I first used a short section of gutted green paracord to work over a keyring. Then I used white 0.9mm braided nylon cord to make the dreamcatcher knot work over the keyring . And finally taking a length of 550 cord through the Spyderco knife's lanyard hole, looping the ends around the dreamcatcher fob and doing a section of snake knots to finish.
Added a few more photos. There are plenty of online instructions for dreamcatcher tying methods if you google them. You can vary the look by how many hitches you initially make around the ring and how tight/loose you you do them as you go and what cord you use.
I do the dreamcatcher before adding the paracord for the lanyard/fob, so the photo showing the cord looped around the ring is just how/where on the keyring it goes and it'll cover the starting knot of the hitching.
16 comments:
AGAIN! you're pushing the boundaries out on this type of applied nodiology. I'm imagining an encyclopedia of post-whaling-knotwork and your stuff would MOST definitely be in the sennit chapter!
Really nice work....just really, really nice work.

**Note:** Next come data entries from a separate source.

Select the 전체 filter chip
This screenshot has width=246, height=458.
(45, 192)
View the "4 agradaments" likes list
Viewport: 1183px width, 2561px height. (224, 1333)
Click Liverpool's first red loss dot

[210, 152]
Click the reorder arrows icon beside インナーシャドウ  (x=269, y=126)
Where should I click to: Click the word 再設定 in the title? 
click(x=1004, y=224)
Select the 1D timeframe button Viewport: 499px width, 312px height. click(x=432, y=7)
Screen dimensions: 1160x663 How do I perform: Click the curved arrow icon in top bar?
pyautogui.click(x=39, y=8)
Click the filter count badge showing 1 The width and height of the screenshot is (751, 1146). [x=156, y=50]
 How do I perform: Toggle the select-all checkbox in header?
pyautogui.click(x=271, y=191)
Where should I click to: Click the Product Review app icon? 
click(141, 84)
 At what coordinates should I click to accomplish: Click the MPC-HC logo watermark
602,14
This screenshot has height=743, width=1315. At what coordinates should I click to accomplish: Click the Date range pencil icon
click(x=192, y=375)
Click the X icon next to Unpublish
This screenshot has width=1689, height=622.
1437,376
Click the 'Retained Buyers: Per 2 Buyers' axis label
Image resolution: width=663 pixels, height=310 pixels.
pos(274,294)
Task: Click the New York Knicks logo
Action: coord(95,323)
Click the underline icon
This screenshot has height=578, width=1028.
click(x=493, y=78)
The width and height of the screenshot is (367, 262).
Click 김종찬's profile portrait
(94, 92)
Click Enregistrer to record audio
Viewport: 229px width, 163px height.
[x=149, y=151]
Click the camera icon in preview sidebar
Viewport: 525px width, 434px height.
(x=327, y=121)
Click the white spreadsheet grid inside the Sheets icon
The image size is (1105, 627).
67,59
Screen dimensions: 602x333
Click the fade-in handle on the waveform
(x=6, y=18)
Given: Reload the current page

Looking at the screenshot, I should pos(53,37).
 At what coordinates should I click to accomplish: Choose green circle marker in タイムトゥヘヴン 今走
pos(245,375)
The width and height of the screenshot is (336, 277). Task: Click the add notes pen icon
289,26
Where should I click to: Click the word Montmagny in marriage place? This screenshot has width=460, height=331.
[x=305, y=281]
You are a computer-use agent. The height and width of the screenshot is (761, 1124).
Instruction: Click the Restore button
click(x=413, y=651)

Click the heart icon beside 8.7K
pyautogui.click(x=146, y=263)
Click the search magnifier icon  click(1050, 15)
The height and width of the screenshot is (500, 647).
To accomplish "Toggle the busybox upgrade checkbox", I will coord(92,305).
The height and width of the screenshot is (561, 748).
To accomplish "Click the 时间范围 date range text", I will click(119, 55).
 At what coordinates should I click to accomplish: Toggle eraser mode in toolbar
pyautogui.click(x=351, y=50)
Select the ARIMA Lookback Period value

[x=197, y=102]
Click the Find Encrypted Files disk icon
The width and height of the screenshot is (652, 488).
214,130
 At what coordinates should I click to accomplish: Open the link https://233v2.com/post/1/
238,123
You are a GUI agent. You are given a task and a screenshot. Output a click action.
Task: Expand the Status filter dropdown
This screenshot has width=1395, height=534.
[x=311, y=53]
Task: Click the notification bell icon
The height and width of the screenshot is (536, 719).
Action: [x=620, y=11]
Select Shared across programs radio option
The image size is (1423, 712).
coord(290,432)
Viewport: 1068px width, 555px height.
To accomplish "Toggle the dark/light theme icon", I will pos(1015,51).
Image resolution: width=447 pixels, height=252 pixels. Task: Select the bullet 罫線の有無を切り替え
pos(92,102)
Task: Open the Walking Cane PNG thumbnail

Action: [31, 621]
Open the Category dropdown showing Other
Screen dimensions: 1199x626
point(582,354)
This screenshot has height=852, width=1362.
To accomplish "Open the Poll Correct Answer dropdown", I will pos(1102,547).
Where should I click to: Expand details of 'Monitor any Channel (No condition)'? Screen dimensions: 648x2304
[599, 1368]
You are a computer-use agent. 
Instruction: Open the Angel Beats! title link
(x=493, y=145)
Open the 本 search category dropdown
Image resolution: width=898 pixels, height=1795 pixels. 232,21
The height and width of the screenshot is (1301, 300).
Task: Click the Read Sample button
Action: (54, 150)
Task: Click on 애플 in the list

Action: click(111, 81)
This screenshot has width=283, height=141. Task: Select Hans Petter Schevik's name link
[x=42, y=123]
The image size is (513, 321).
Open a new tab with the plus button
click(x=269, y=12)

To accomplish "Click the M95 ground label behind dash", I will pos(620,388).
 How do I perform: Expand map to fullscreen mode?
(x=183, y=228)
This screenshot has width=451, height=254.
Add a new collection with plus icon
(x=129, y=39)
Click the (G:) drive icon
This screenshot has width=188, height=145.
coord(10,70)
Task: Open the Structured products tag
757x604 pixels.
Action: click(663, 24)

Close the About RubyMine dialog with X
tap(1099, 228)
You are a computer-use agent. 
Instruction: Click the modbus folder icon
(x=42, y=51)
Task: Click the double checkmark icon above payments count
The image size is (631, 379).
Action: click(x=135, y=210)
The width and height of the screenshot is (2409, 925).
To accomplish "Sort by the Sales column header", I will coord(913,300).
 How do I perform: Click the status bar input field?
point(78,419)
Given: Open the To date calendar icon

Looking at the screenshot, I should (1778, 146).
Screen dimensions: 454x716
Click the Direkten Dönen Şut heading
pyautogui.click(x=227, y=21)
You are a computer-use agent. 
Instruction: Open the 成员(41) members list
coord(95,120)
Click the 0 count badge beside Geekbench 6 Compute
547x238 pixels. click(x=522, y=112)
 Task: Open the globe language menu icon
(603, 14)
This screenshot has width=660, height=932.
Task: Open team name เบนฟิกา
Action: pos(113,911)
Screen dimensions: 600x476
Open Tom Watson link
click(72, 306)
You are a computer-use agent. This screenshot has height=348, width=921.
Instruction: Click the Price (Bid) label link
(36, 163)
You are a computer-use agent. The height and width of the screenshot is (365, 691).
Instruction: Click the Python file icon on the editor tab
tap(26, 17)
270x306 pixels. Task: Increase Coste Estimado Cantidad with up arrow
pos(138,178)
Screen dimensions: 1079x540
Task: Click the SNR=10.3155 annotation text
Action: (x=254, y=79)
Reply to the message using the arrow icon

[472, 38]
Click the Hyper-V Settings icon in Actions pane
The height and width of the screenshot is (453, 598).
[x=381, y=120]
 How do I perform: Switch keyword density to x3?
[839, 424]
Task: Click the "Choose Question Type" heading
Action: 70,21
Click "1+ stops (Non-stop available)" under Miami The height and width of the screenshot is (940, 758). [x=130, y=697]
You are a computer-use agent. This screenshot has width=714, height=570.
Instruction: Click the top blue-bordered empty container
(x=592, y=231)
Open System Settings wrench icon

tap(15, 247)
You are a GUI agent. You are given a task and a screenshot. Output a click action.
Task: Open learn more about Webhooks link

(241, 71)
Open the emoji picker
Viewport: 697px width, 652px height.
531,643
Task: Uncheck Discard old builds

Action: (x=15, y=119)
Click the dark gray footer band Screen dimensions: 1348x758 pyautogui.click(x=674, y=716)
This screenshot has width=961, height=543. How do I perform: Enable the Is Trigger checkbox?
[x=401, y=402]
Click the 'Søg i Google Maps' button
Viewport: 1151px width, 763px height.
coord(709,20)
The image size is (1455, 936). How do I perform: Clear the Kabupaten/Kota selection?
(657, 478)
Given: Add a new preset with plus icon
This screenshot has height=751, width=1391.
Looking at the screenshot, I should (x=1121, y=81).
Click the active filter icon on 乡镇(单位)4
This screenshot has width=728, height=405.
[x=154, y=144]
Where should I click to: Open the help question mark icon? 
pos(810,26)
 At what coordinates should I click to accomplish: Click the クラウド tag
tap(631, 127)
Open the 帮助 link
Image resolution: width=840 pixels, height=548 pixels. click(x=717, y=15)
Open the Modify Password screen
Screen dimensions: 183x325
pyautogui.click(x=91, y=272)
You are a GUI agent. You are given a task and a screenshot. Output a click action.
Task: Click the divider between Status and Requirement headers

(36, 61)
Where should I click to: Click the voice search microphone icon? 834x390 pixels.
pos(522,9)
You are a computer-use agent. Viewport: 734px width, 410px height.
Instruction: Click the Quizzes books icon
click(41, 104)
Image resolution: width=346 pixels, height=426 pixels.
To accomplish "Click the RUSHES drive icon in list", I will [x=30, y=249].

That is really cool. How do you get the circle of the dream catcher to stay perfectly circular?
I used a 1.25 inch diameter split ring/keyring for the dreamcatcher circle. Then worked a gutted piece of paracord, that was slightly longer than needed, over the keyring. The longer length kept the ends of the paracord pushed together, completely covering the keyring before I started the dreamcatcher half hitches, with a constrictor knot, over the ends of the paracord.
The snake knot section of paracord is a separate piece that was first run through the lanyard hole and then the working ends are looped over/around the keyring with the snake knots tied around the the cord coming from the lanyard hole back towards the knife, hiding the constrictor knot and where the ends of the paracord keyring cover meet.
Wow, you are a true master. Can you post a guide how to make it. I want to make one with the keyring and the snake knot, but without the dreamcatcher. It looks very nice, but I think I can´t never manage do make that dreamcatcher. Thanks. Good work. Thanks for the other guides.
A very neat looking thing storm. Loved the concept of the dreamcatcher.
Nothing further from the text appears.